Extract>

Los Angeles has lots of Oaxacan food. New York has no Oaxacan food. Which is why I was excited to hear a new restaurant was opening northeast of Grand Central called Oaxaca Mexican Grill.
Even when I learned that it was merely a burrito joint, I still held out hope that there’d be something Oaxacan about the menu. The bitter news is that there’s zero Oaxacan about the menu, which makes it another epic case of cultural chutzpah, pilfering the name of Mexico’s most flavorful state. It’s culinary doublethink, or maybe I mean bait-and-switch.
The good news is that the burritos are ample and well-furnished, with a greater variety of choices in fillings, no extra charge for guacamole, and an availablitiy of burritos in two sizes, with two sorts of flour tortilla offered per size. The small burrito is more than enough for a sane person.
The place glimmers with stainless steel, and the t-shirted attendants are so excited they seem about to jump over the counter. Is Oaxaca trying to compete with Chipotle? The concept is nearly the same, with a few salads and tacos added to fill out a menu that is burrito-centric in the extreme.
Mini burrito on the left, regular burrito on the right.
I got a “mini” burrito made with a 10-inch flour tortilla and featuring “shredded beef brisket” along with black beans and white rice ($6.43), and a regular burrito with a whole-wheat wrapper, stuffed with pulled pork and featuring brown rice and red beans ($7.81). Yes, the price for either a mini or a regular burrito is almost the same. The two fillings I selected were virtually indistinguishable. (Would it have hurt them to have cooked the fillings with some authentic spice combinations from Oaxaca?)
Five sauces are offered, including two (“habanero pepper” and “tomatillo-red chili”) which were actually quite hot. Plaudits to Oaxaca (and the real Oaxaca) in this regard.
Funny how the burrito fad won’t die. 245 Park Avenue (entrance on 47th Street), 212-818-9500
The same burritos burst open to reveal their beguiling insides.

Recorded information>
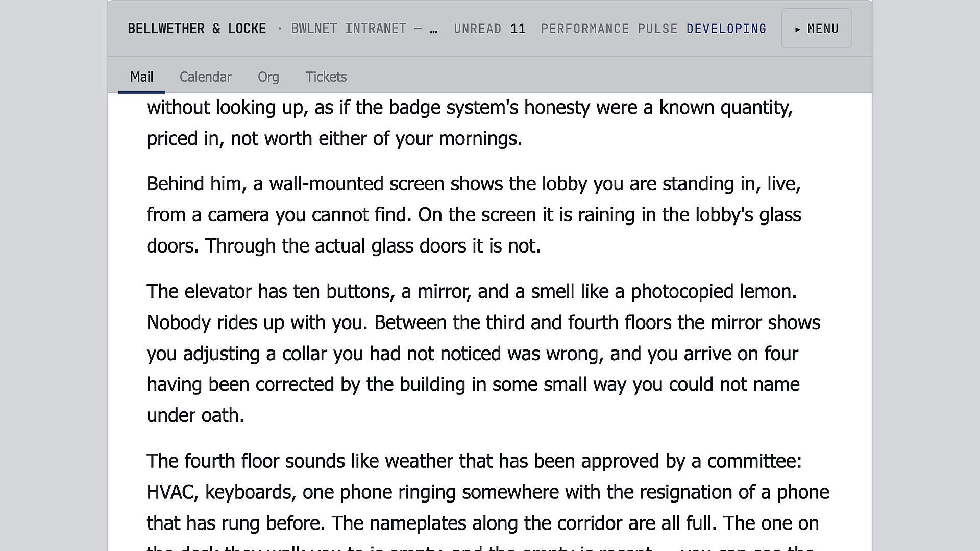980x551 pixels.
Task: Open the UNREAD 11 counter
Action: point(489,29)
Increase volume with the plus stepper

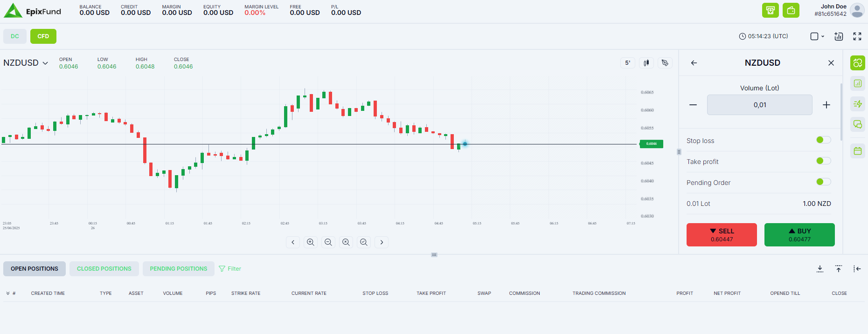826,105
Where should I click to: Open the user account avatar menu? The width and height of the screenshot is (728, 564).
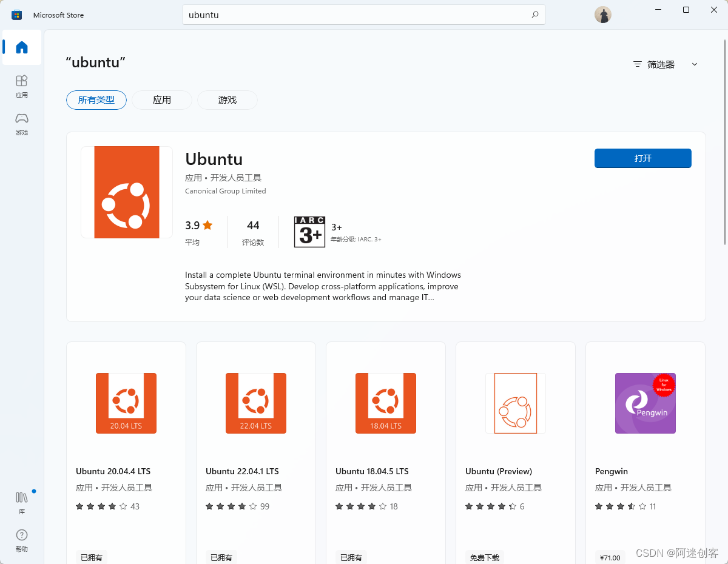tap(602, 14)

...

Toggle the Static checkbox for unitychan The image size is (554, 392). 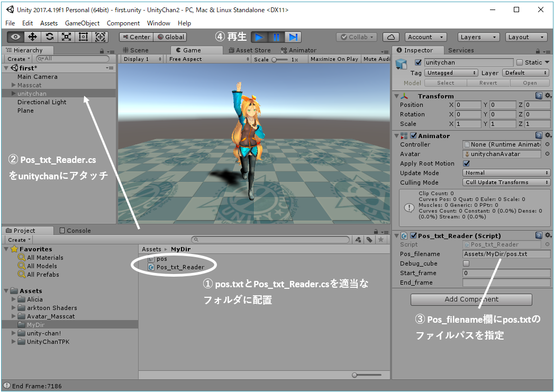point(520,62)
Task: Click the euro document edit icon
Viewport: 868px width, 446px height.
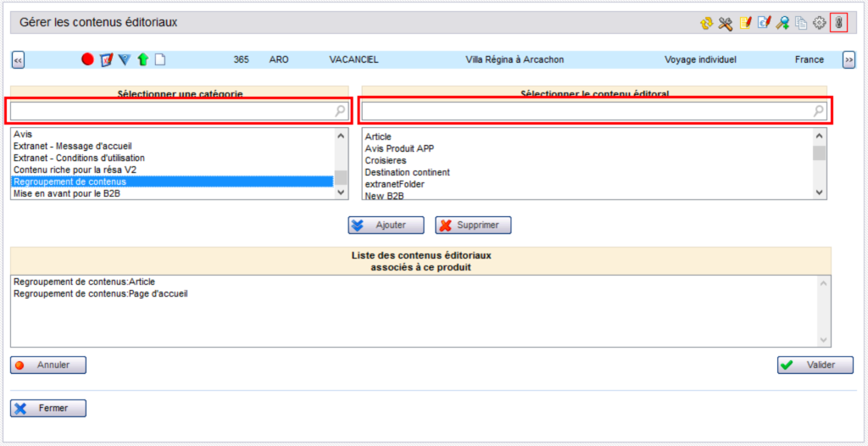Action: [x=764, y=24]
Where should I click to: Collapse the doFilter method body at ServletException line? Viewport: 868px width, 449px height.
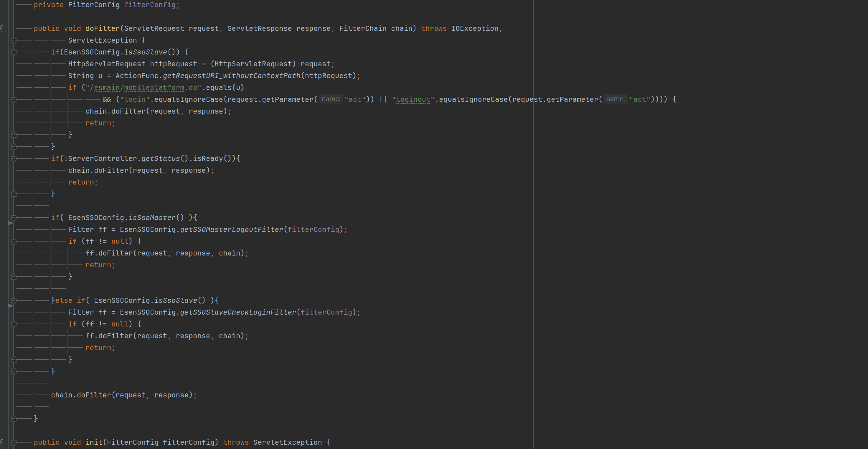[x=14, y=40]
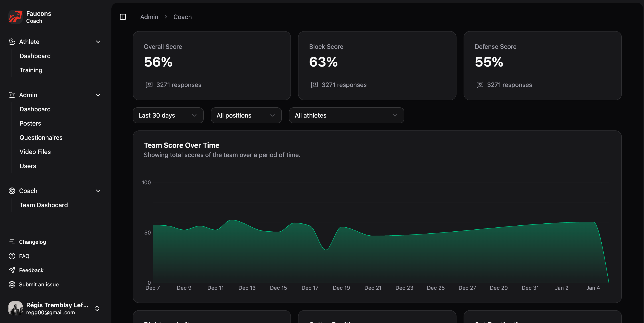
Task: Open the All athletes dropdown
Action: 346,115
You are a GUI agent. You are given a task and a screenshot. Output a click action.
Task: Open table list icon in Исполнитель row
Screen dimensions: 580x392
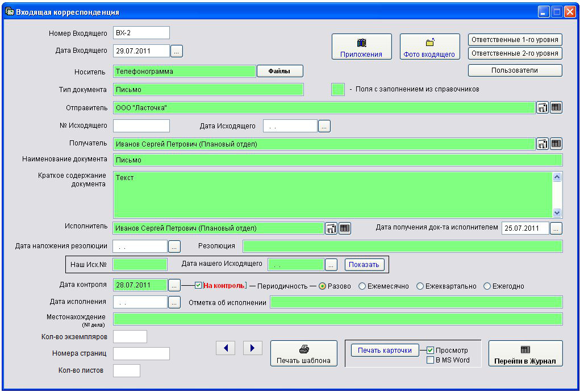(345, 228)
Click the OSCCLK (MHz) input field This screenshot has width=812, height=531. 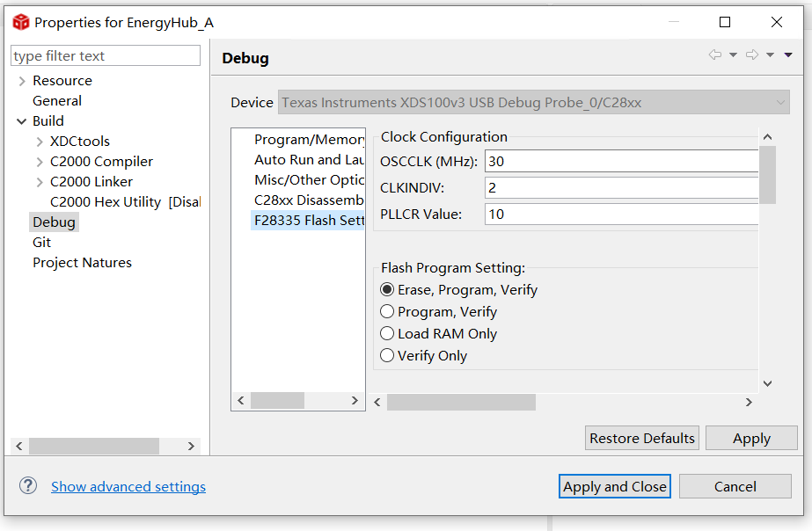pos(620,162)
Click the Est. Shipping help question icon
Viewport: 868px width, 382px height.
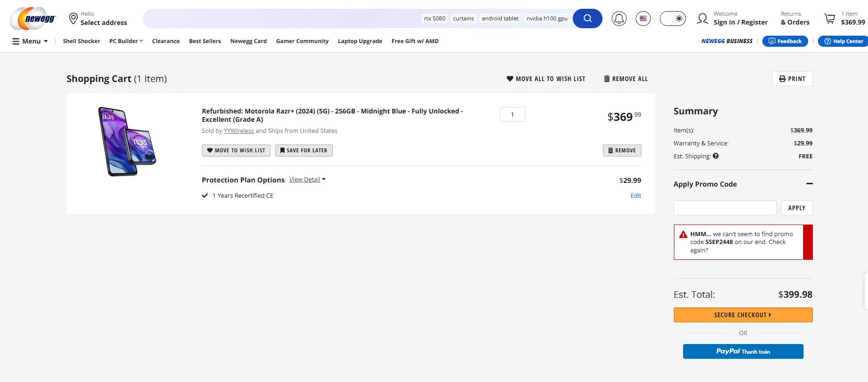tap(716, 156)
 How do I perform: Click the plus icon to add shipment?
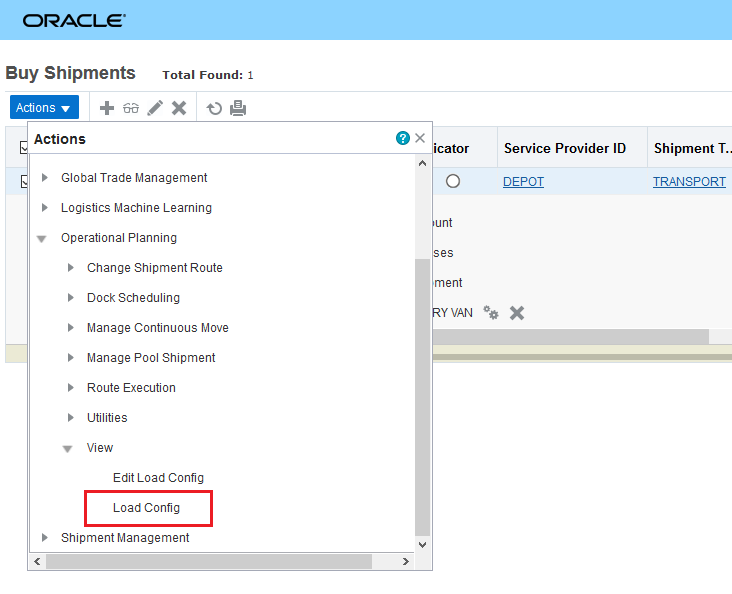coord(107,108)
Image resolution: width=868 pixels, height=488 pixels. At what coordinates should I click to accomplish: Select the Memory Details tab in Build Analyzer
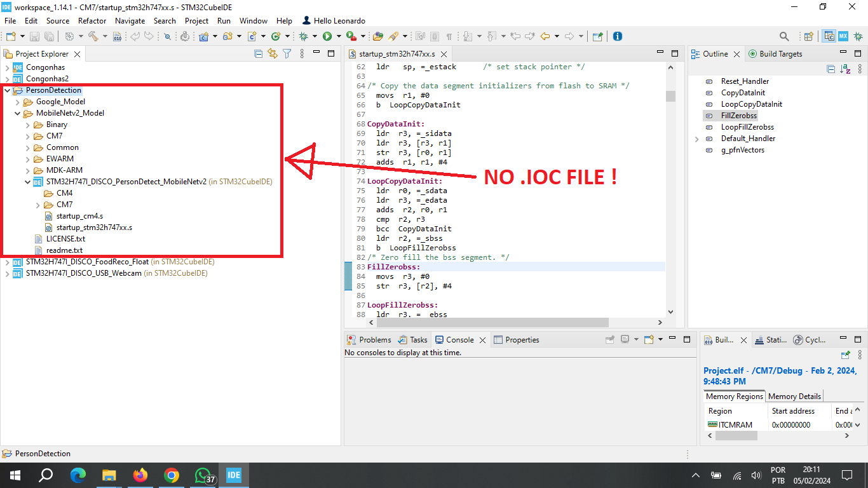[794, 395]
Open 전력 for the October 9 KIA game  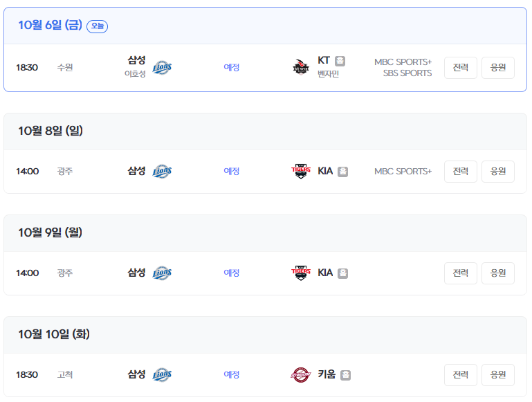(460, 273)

Problem statement> In the review of Oaxaca Mexican Grill, which two sauces were actually quite hot?

Exercise result> The habanero pepper and the tomatillo-red chili sauces.